# Task material
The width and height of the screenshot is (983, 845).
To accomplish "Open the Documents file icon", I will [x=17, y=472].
==
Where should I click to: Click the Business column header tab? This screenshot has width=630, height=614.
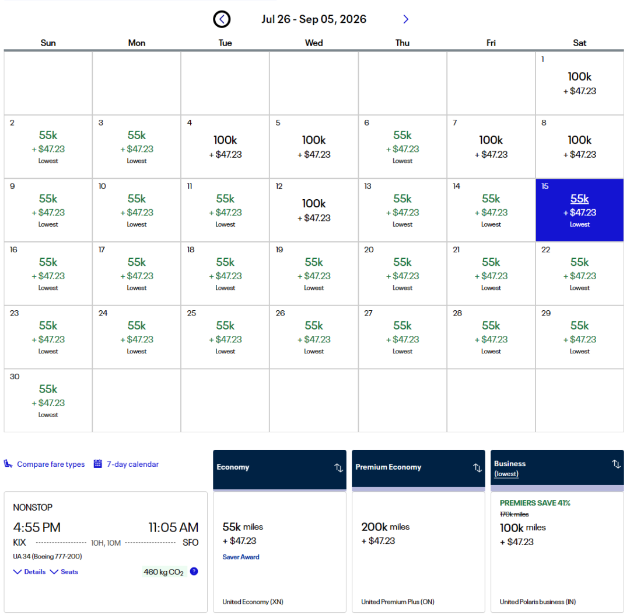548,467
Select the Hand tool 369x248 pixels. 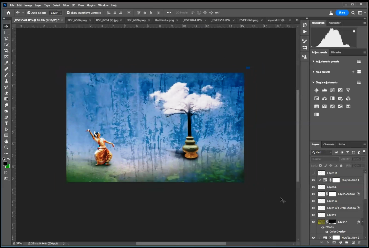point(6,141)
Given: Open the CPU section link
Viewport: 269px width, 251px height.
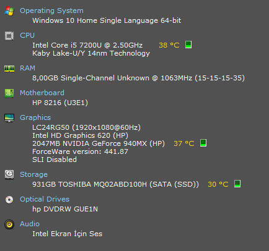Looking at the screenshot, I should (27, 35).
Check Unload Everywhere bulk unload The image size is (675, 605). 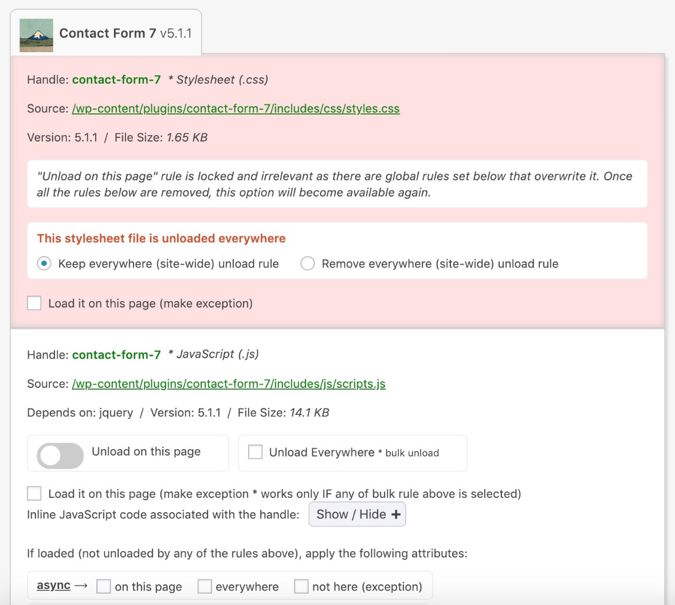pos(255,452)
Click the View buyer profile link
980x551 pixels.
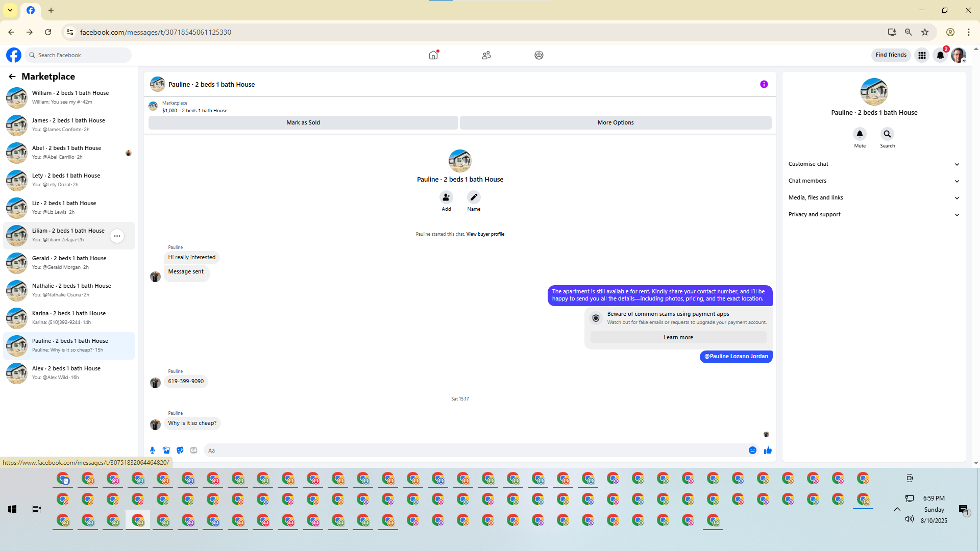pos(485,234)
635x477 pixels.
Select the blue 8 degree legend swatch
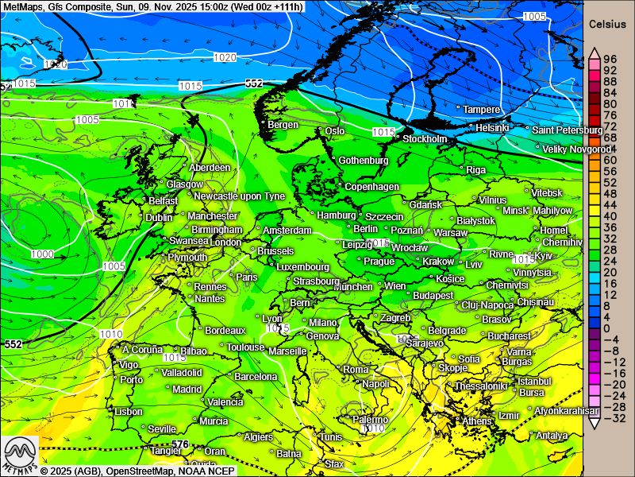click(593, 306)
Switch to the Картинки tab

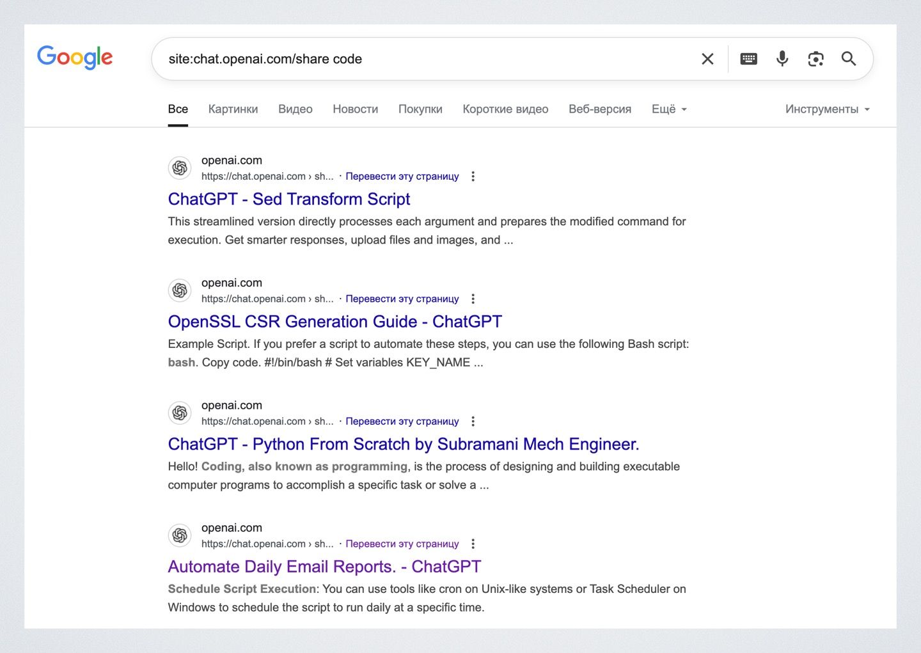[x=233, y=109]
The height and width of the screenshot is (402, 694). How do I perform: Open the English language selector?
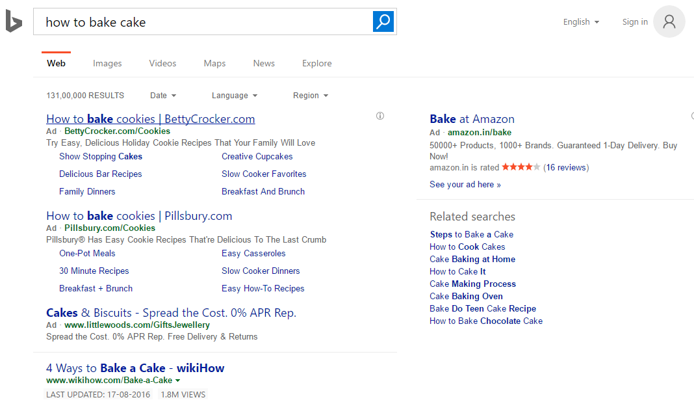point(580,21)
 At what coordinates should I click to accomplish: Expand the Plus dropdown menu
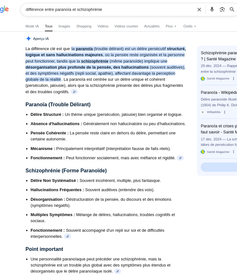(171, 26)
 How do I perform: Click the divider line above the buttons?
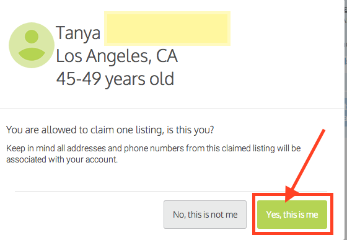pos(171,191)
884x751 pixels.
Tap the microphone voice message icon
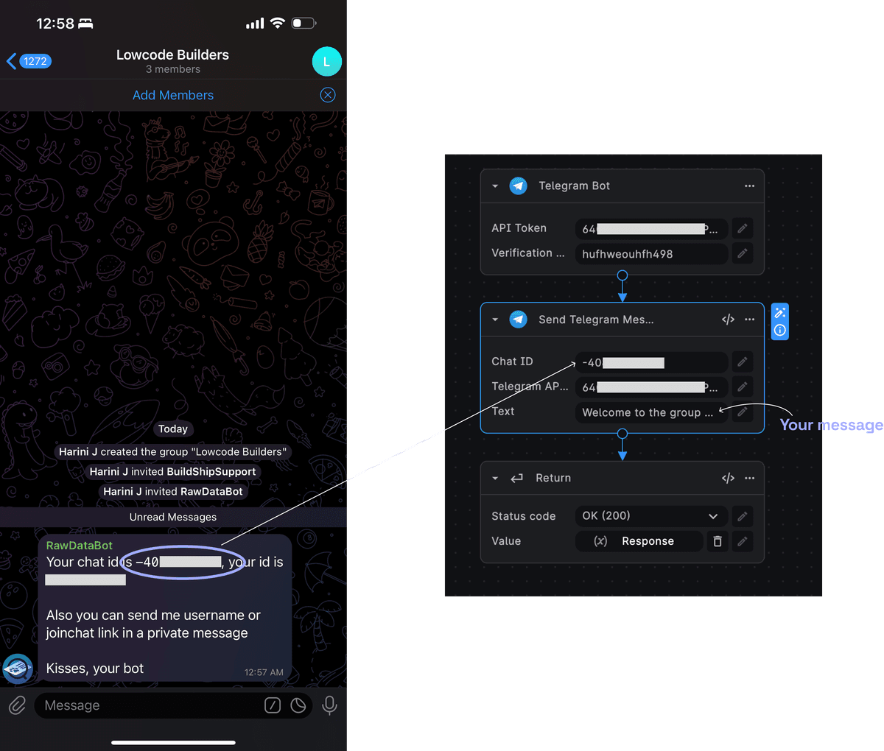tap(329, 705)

# What to do
Render everything from the line containing "The width and" down to the line containing "will [x=17, y=472]." as a JSON list of strings, one string for each line, with blank lines left out.

# Problem solution
[
  "The width and height of the screenshot is (983, 845).",
  "To accomplish \"Open the Documents file icon\", I will [x=17, y=472]."
]